## SOURCE MATERIAL
= = = = = = =

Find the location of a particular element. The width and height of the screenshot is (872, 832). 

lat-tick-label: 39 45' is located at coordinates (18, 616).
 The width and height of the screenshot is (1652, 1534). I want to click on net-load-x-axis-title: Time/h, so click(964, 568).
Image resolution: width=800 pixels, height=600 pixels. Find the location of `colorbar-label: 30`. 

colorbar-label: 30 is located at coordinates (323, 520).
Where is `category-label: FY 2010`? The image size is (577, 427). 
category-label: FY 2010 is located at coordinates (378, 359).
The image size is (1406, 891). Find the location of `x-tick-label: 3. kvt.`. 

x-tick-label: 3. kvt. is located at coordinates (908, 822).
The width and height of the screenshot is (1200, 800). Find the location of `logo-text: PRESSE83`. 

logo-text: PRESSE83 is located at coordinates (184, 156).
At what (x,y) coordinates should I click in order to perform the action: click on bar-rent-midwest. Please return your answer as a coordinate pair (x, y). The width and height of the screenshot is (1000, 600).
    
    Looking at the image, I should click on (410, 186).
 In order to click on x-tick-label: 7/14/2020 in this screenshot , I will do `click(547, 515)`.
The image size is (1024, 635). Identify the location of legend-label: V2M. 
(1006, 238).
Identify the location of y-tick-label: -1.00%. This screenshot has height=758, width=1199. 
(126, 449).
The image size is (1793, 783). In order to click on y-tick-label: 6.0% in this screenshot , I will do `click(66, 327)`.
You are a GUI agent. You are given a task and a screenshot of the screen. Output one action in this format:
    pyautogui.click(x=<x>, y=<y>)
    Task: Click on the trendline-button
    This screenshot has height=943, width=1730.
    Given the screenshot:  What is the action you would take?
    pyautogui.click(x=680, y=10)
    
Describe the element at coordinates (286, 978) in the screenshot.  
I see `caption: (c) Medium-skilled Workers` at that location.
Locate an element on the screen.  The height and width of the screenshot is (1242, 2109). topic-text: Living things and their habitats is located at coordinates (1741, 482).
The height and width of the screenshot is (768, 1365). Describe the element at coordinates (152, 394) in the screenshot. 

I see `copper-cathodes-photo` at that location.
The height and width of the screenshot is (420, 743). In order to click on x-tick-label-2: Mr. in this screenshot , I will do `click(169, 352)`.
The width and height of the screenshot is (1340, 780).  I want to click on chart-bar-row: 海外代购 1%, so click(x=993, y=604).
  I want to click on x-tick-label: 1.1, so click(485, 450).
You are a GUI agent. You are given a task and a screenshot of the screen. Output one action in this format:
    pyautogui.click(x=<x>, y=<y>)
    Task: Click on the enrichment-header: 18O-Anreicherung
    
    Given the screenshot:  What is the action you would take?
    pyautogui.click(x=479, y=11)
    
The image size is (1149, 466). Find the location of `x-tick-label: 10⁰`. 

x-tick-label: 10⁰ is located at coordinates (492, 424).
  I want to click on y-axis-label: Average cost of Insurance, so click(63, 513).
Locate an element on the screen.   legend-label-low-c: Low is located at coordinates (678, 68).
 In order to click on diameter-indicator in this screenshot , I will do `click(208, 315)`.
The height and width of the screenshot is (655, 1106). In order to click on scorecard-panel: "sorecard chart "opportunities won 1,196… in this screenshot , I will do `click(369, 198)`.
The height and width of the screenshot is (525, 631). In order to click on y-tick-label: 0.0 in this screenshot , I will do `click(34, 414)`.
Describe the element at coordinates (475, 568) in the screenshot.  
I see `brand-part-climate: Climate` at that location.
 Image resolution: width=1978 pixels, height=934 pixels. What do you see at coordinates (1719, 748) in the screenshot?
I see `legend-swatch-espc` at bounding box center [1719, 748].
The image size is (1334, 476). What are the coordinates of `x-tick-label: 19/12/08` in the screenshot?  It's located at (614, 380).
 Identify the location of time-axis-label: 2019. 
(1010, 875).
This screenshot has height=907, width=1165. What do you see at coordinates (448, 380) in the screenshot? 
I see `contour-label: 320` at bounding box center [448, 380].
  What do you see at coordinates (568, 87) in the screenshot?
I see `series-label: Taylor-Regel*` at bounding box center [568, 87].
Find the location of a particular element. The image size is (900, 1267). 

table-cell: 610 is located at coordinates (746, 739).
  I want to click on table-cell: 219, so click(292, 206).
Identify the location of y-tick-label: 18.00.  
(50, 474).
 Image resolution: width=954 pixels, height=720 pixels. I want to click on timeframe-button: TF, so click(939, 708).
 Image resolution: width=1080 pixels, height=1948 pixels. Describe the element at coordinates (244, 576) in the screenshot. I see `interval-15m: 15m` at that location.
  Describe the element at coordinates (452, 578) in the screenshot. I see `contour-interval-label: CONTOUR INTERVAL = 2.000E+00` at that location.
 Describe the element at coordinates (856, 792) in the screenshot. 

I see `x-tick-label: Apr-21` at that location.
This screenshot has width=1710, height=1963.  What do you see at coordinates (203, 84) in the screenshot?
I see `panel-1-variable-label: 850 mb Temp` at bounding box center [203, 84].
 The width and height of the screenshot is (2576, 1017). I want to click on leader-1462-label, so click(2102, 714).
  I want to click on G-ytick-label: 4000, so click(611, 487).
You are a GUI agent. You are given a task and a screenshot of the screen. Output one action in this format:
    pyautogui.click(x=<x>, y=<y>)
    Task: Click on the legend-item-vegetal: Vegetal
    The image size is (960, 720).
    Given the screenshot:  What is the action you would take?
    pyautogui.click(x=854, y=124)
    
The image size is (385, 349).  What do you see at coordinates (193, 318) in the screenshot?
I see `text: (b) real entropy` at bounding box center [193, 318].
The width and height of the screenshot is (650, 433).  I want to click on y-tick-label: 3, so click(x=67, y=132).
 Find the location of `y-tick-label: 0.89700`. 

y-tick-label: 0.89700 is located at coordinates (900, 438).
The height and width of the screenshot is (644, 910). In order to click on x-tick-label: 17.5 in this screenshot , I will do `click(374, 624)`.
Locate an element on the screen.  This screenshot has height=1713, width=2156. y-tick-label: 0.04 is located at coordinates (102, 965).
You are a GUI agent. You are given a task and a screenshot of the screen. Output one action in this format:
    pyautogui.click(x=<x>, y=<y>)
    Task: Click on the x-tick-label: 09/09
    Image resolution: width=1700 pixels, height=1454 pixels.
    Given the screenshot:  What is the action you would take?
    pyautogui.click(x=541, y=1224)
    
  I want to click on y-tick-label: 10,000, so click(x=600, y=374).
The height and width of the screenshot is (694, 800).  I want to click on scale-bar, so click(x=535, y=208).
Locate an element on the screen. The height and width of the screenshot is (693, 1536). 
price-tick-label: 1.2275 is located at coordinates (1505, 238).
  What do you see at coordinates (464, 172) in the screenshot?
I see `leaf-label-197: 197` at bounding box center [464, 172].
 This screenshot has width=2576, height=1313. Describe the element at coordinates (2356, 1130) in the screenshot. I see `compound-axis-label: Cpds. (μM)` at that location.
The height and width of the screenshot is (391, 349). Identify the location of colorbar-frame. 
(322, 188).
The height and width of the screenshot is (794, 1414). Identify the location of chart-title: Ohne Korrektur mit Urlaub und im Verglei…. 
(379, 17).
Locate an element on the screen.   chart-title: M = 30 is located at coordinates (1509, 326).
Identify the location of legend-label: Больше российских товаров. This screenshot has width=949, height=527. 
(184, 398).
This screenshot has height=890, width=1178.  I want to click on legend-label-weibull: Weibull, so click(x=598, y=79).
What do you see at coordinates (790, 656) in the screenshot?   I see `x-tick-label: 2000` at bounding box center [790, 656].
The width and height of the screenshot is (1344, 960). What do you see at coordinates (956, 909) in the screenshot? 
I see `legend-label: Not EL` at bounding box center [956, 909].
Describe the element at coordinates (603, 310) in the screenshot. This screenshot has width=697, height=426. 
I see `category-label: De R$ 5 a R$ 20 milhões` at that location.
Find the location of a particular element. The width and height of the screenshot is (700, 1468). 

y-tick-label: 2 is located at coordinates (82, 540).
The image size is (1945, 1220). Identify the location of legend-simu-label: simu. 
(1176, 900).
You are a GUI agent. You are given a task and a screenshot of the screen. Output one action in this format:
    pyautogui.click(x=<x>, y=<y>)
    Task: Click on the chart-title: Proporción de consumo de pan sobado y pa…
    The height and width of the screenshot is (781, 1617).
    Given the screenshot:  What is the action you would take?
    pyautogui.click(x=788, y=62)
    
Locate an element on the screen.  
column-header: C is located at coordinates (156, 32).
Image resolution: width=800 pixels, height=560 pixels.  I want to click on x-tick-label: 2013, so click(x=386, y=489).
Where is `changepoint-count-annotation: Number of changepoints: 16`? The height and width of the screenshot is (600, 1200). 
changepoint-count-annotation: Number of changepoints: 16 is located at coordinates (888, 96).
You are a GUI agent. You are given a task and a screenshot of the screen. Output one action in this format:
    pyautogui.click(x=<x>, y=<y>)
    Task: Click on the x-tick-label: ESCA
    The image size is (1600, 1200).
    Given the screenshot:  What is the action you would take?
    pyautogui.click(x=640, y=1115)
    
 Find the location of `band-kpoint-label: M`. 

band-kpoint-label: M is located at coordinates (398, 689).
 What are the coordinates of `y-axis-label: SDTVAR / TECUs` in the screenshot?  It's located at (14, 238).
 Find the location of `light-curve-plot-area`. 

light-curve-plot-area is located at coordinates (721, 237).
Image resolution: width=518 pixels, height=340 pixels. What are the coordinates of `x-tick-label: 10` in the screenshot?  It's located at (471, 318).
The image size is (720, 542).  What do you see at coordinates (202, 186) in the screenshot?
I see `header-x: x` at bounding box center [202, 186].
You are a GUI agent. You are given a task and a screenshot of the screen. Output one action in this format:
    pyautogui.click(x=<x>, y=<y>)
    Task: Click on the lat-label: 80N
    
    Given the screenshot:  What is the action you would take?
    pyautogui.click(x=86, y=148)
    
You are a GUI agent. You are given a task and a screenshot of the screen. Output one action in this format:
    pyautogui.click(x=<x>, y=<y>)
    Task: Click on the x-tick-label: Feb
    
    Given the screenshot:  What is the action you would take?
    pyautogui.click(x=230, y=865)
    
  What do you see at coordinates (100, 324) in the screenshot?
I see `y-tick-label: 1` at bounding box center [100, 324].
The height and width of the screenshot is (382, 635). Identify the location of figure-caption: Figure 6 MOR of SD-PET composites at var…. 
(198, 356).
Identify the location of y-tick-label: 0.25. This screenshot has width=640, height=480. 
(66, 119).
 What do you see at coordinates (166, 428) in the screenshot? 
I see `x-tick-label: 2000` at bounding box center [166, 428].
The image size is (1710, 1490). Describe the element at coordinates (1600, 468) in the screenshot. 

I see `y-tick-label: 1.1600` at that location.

= = = = = = =

## THE TASK
Output the items as a JSON list of strings with one string per line and blank lines omitted. Begin at the line that contains "The width and height of the screenshot is (650, 433)." and stop after the line that contains "coordinates (102, 965).".

## ANSWER BELOW
[
  "The width and height of the screenshot is (650, 433).  I want to click on y-tick-label: 3, so click(x=67, y=132).",
  " Find the location of `y-tick-label: 0.89700`. ",
  "y-tick-label: 0.89700 is located at coordinates (900, 438).",
  "The height and width of the screenshot is (644, 910). In order to click on x-tick-label: 17.5 in this screenshot , I will do `click(374, 624)`.",
  "Locate an element on the screen.  This screenshot has height=1713, width=2156. y-tick-label: 0.04 is located at coordinates (102, 965)."
]